I’m a computer engineering major and sometimes I get other students who email me or in class ask me for answers or help on certain problems. Some , you can clearly see what to legitimately understand it, while others may shoot me an email who I talked to 1 time before, and they only hit you up when they need answers, so its pretty clear they are using you.

How many of you actually help other students or say you finish an assignment early, will give another student you know help on it, to get the answer?

OR do you guys have a more cold, Darwinian evolution-esque point of view that “only the strong should survive” and that these students are your potentially foes/enemies for applying for a job ? and help no one and see everyone as threats to your career? :smiley:

I always worked with others when I was in school. I just wouldn’t be in a group with someone who was clearly just a parasite and not contributing to the conversation.

As with boneh3ad, I was always in a study group in college. It helps tremendously. You learn from other group members and they from you. Nothing makes a subject clearer in your mind than to have to explain it to someone else. The professors greatly encouraged working in study groups. Going it alone was almost a death sentence as far as your GPA was concerned.

As a professional engineer, the work is always accomplished as part of a team and so very collaborative. College study groups were a great way to learn those collaboration skills.

Having said all that, if someone came out of left field and asked for help, I might help them the first time. I might also ask them if they want to join the study group. If all they want is for you to help them and they offer nothing in return, then I would politely decline to offer them help. You don’t have time to be used. It isn’t a Darwinian thing, only being fair to you.

I tend to help people regardless…builds up goodwill for when I’m the leech who doesn’t understand anything.

My kid goes to a college where everyone helps everyone else. I think the grades are not generally curved, so there isn’t a disincentive to help.

I’ll usually help whoever asks, even the guys who clearly just talk to you because they want an answer. I’ve been that guy before, including bumming answers off students I didn’t know that well, so I figure I can at least return the favor.

There’s two things I would consider though.

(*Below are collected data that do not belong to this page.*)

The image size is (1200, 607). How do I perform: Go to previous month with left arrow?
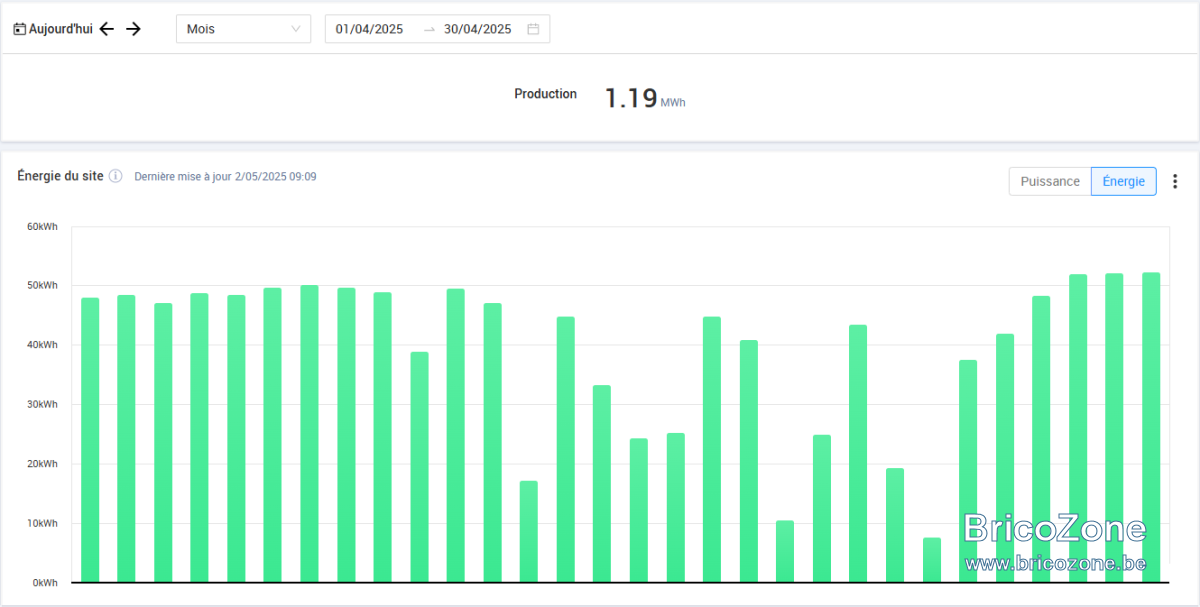click(107, 29)

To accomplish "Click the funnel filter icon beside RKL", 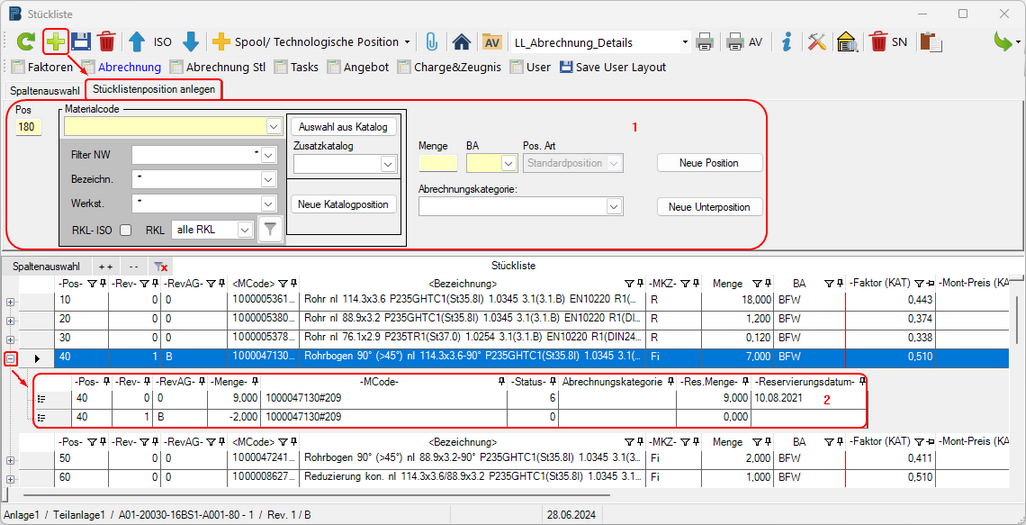I will [269, 230].
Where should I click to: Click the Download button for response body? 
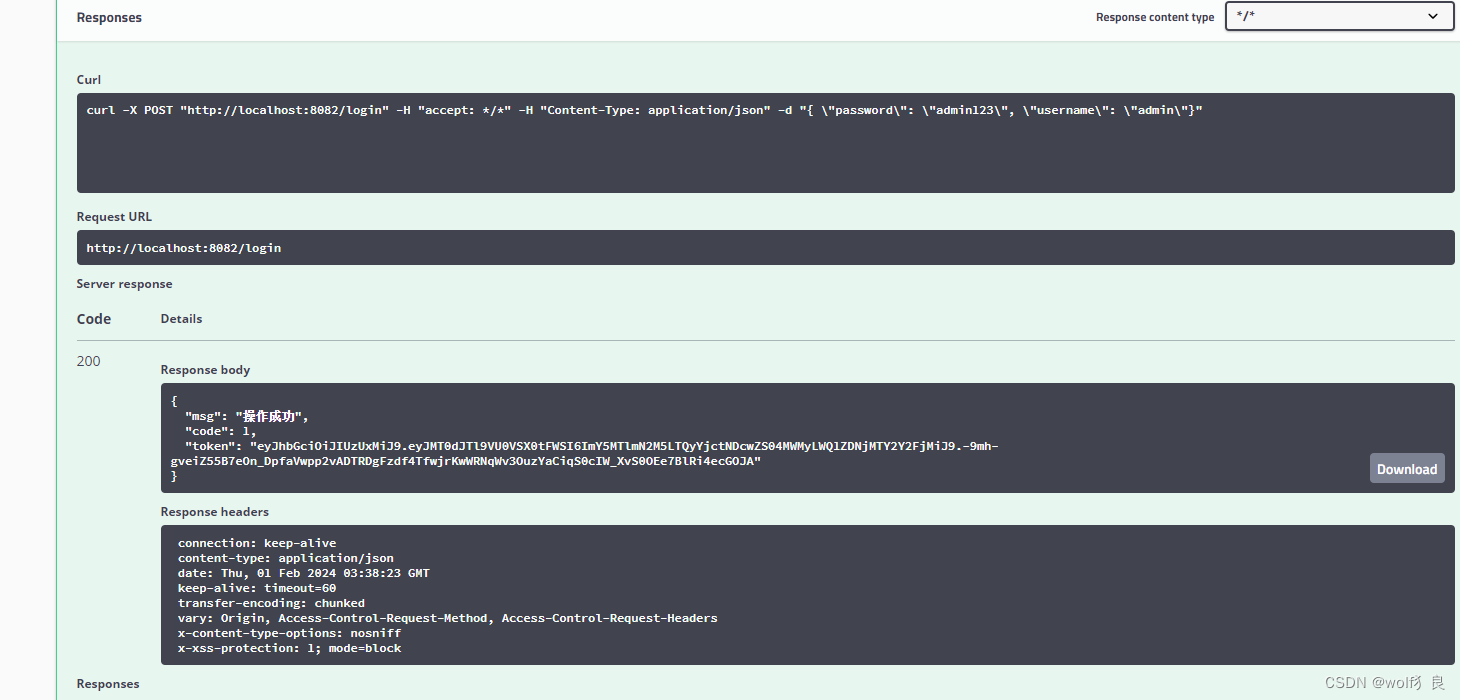pyautogui.click(x=1406, y=467)
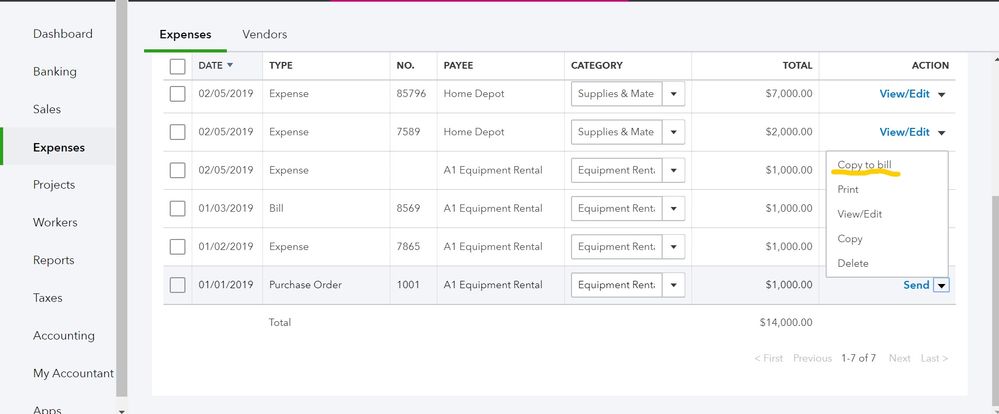Expand the View/Edit arrow for expense 85796

click(x=942, y=95)
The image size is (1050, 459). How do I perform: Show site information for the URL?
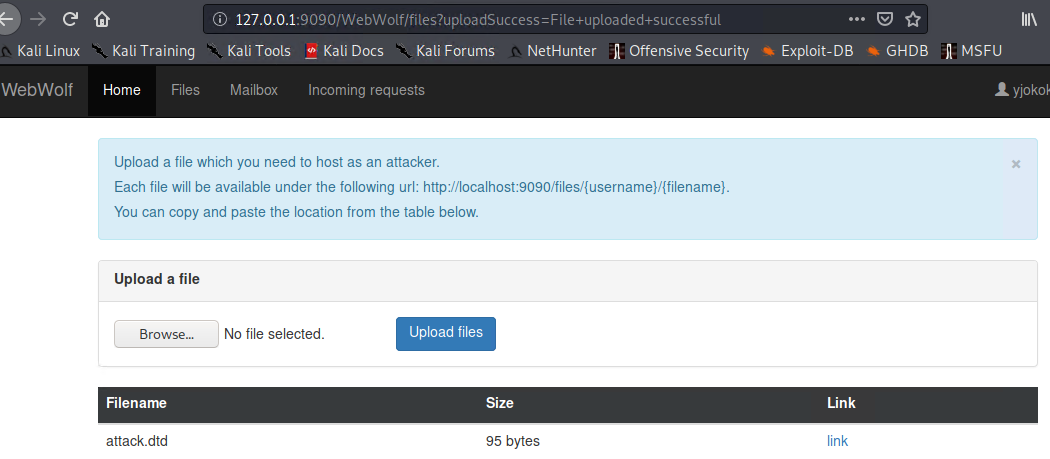click(219, 19)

For one, it depends on the time investment they want from me. “What equation do you use for problem X” takes no time to answer, and that’s no problem for me. But I have had people ask to debug their month-long hardware simulation projects for them, and after I had sunk 20-30 hours into getting my code running, I wasn’t going to invest that kind of time for someone I didn’t know.

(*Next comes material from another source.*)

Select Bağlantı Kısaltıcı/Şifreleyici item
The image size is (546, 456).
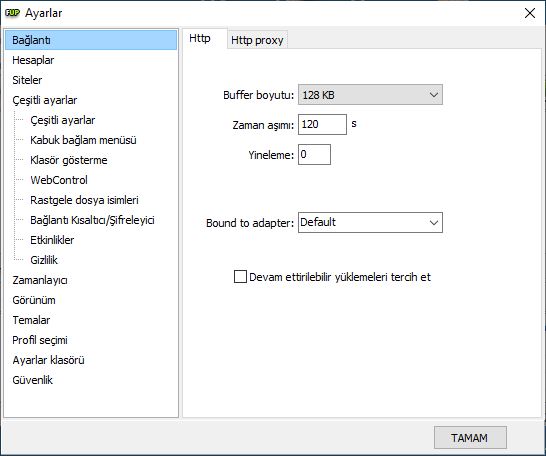92,220
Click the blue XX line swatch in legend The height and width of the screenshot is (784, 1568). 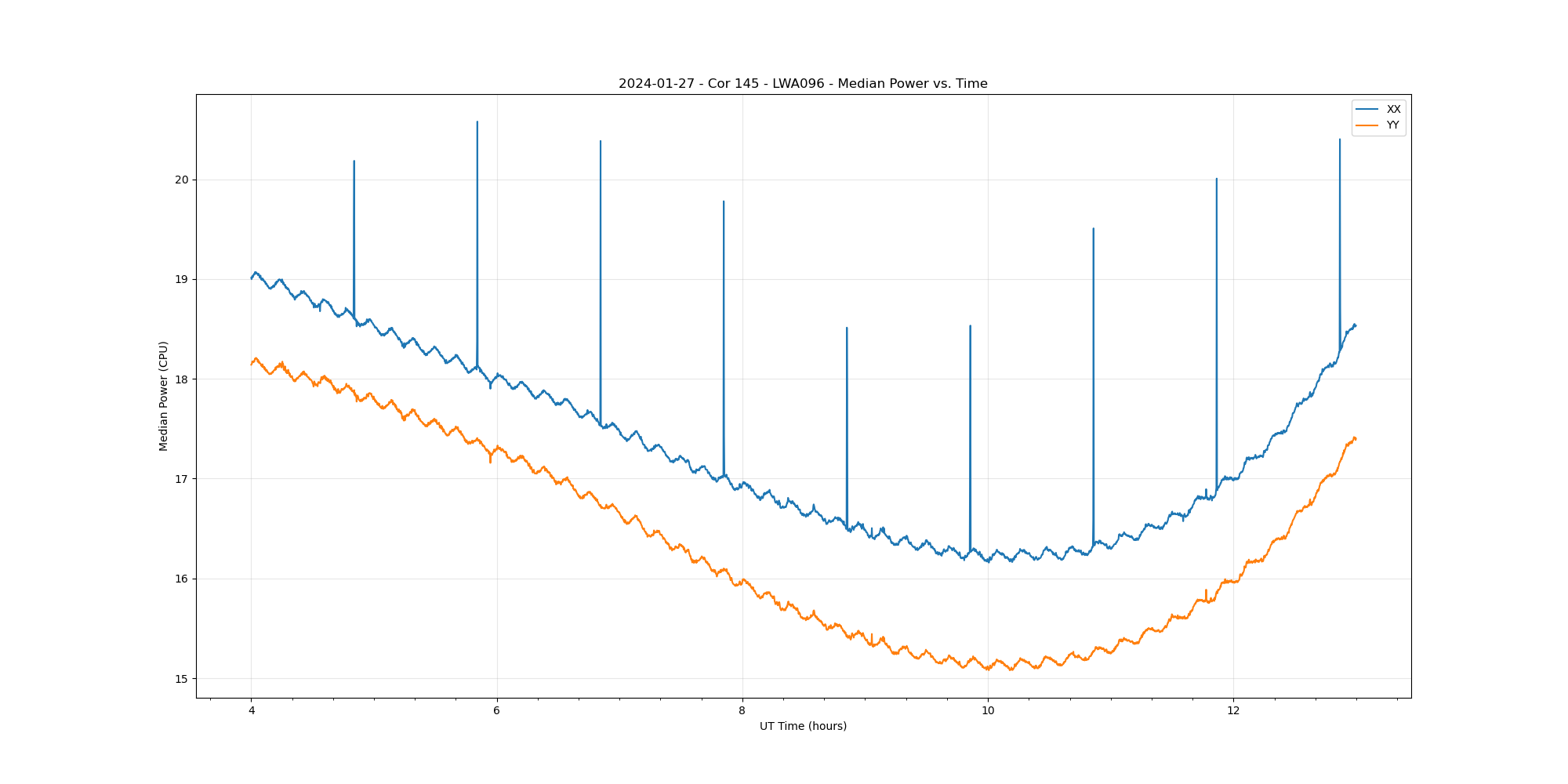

The other would be how easy my work would be to plagarize, or if there’s any academic lines they are asking me to cross. I had a case this last semester in one of my classes where that happened. Someone’s old work was given to another student, and he passed it on to a dozen other students without the original author knowing. When word of this got out, the professor and TAs spent two months investigating the whole class for plagarism, and several people were sent to our school’s honors council. So be smart about those things. The standard is “would you do this if you were in your professor’s office”, and I would keep that in mind when people are asking you for help.

Back in engineering school a few decades ago, I sometimes sought out peer help and often gave it. But I didn’t like to help people that just wanted to copy answers for homework points, rather than learning.

I still remember in sophomore year many of us had an hour break between Materials Science class and Strength of Materials class (both with professor “bowtie Bradely”). Over time, we ended us having an informal study group to review the Strengths homework, worth 10% of the grade. We’d compare answers and delved into reasons if different. In honestly, that collaborative experience was more useful than the course content (which happened not be n/a for my jobs). The most memorable case was where only 2 of us got an answer, but off by a factor of 10. It turns out we each had made a math error. Working through it as a group was helpful.

Sometimes a grade-grubber would drop by our table and try to copy our answers. We declined.